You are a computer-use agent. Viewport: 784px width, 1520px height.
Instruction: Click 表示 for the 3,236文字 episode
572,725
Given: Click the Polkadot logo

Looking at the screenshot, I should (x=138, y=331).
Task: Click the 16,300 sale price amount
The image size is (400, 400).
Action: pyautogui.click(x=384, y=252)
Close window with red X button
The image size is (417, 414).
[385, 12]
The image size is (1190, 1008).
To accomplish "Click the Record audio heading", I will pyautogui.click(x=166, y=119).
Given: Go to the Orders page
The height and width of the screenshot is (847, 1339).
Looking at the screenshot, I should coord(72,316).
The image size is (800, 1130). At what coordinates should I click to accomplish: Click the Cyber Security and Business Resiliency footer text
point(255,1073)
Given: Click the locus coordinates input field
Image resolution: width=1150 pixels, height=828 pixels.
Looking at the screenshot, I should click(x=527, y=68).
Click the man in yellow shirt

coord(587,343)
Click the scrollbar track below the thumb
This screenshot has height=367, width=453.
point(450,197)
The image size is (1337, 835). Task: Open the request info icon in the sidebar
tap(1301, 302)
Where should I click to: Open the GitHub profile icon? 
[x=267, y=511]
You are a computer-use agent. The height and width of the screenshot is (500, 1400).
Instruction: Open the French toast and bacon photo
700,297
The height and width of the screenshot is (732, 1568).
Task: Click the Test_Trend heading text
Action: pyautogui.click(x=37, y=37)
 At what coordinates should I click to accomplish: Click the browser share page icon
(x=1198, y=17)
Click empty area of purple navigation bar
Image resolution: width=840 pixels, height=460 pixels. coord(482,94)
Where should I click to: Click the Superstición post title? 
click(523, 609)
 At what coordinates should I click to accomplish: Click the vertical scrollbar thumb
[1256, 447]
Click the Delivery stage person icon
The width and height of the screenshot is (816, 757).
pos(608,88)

• [Problem to solve]: Go through the entries and copy each line holding the string "computer".

• [Reply to the exercise]:
You are a computer-use agent. Viewport: 784px width, 1520px height.
You are a computer-use agent. The height and width of the screenshot is (500, 1400).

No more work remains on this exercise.